Geometry Beyond Algebra. The Theorem of Overlapped Polynomials (TOP) and its Application to the Sawa Masayoshi\'s Sangaku Problem. The Adventure of Solving a Mathematical Challenge Stated in 1821

TL;DR

This paper solves the 1821 Sawa Masayoshi's problem explicitly for the symmetric case and develops the Theory of Overlapped Polynomials (TOP), demonstrating its potential for broader mathematical applications.

Contribution

It provides the first explicit algebraic solution for the symmetric case and introduces TOP, a new theory with potential for solving complex geometric problems.

Findings

Explicit algebraic solution for symmetric case

Proof of existence and uniqueness for asymmetric case

Development of the Theory of Overlapped Polynomials (TOP)

Abstract

This work presents for the first time a solution to the 1821 unsolved Sawa Masayoshi's problem, giving an explicit and algebraically exact solution for the symmetric case (particular case b = c, i.e., ABC \equiv right-angled isosceles triangle), see (1.60) and (1.61).
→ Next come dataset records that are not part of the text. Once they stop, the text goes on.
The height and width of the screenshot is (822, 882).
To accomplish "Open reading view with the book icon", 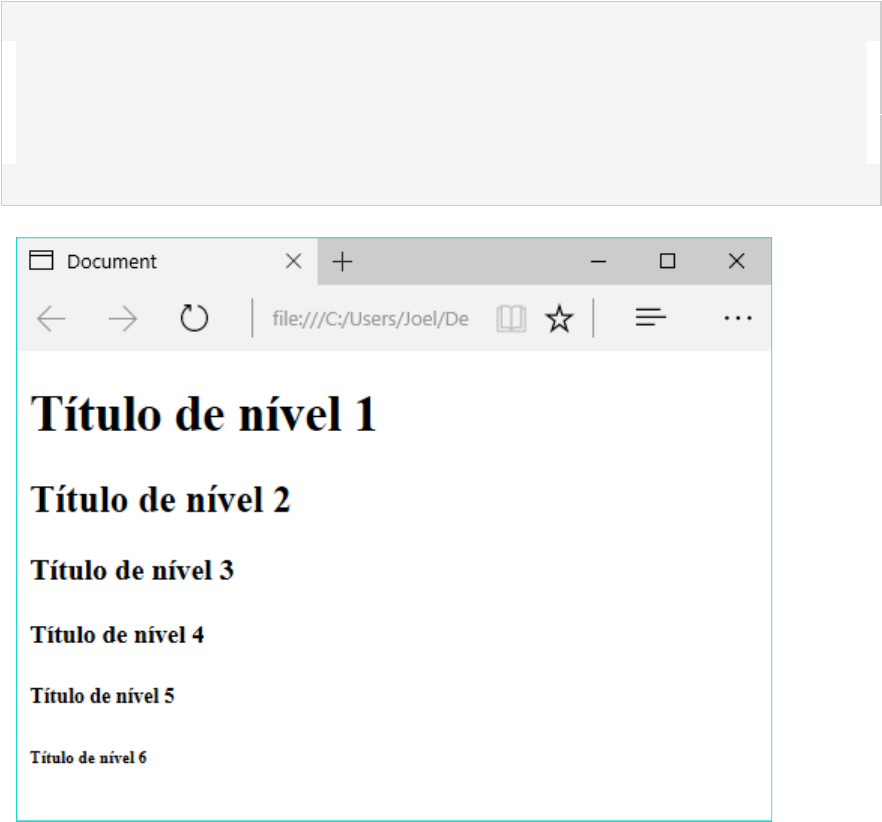I will pos(511,317).
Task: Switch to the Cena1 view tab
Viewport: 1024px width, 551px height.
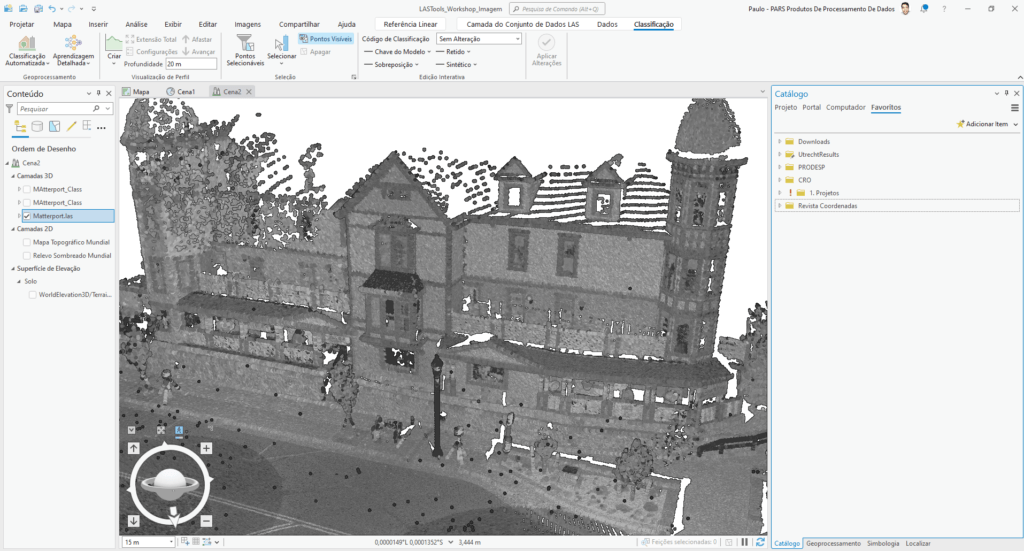Action: coord(185,91)
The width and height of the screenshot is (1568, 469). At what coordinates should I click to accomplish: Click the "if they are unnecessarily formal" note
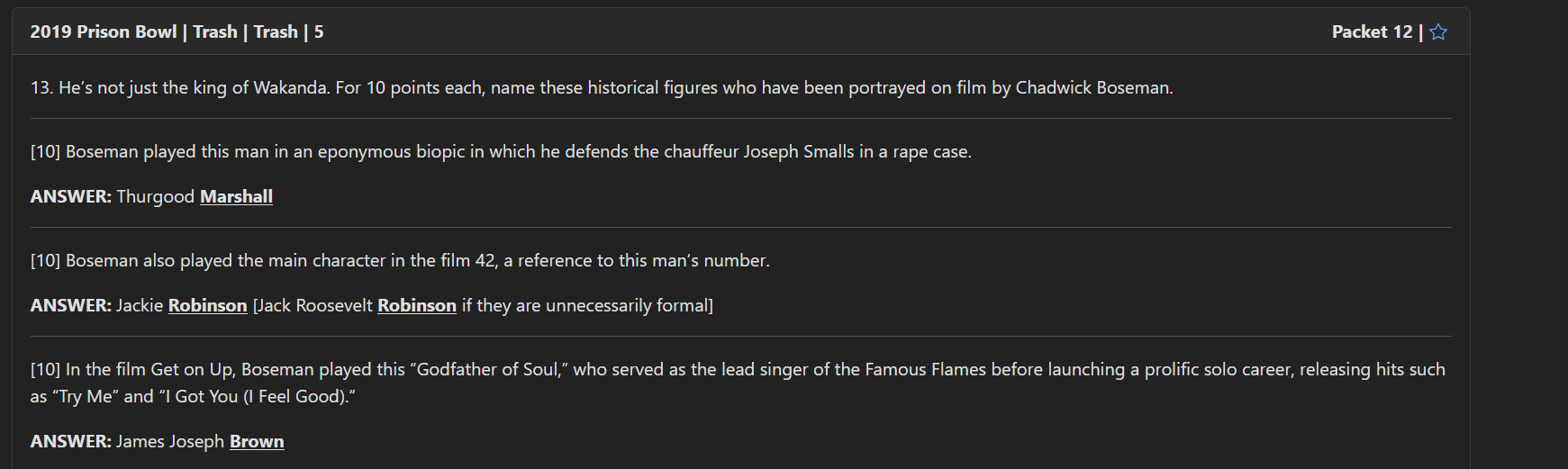pyautogui.click(x=587, y=306)
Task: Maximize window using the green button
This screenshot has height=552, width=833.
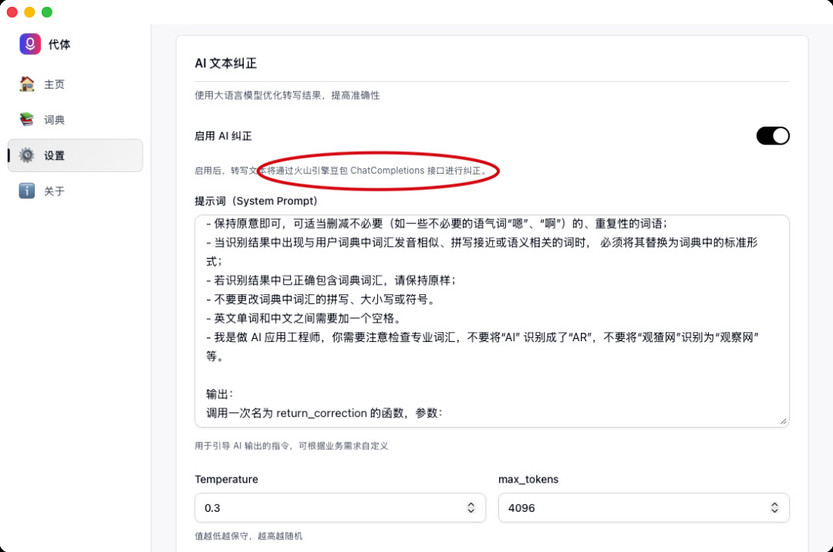Action: tap(46, 12)
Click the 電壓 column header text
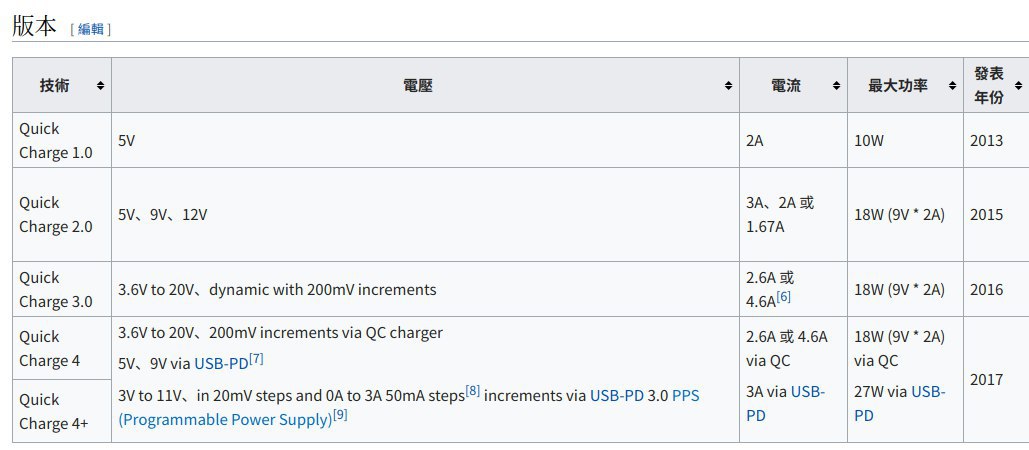Viewport: 1029px width, 450px height. (x=417, y=85)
Despite the isosceles triangle restriction is not necessary, in view of the complexity of the explicit algebraic solution for the symmetric case, one can guessing the impossibility of achieving an explicit relationship for the asymmetric case (the more general case: ABC \equiv right-angled scalene triangle). For this case is given a proof of existence and uniqueness of solution and a proof of the impossibility of getting such a relationship, even implicitly, if the sextic equation (2.54) it isn't solvable. Nevertheless, in (2.56) - (2.58) it is shown the way to solve the asymmetric case under the condition that (2.54) be solvable. Furthermore, it is proved that with a slight modification in the final set of variables (F), it is still possible to establish a relation between them, see (2.59) and (2.61), which provides a bridge that connects the primitive relationship by means of numerical methods, for every given right-angled triangle ABC. And as the attempt to solve Fermat's conjecture (or Fermat's last theorem), culminated more than three centuries later by Andrew Wiles, led to the development of powerful theories of more general scope, the attempt to solve the Masayoshi's problem has led to the development of the Theory of Overlapping Polynomials (TOP), whose application to this problem reveals a great potential that might be extrapolated to other frameworks.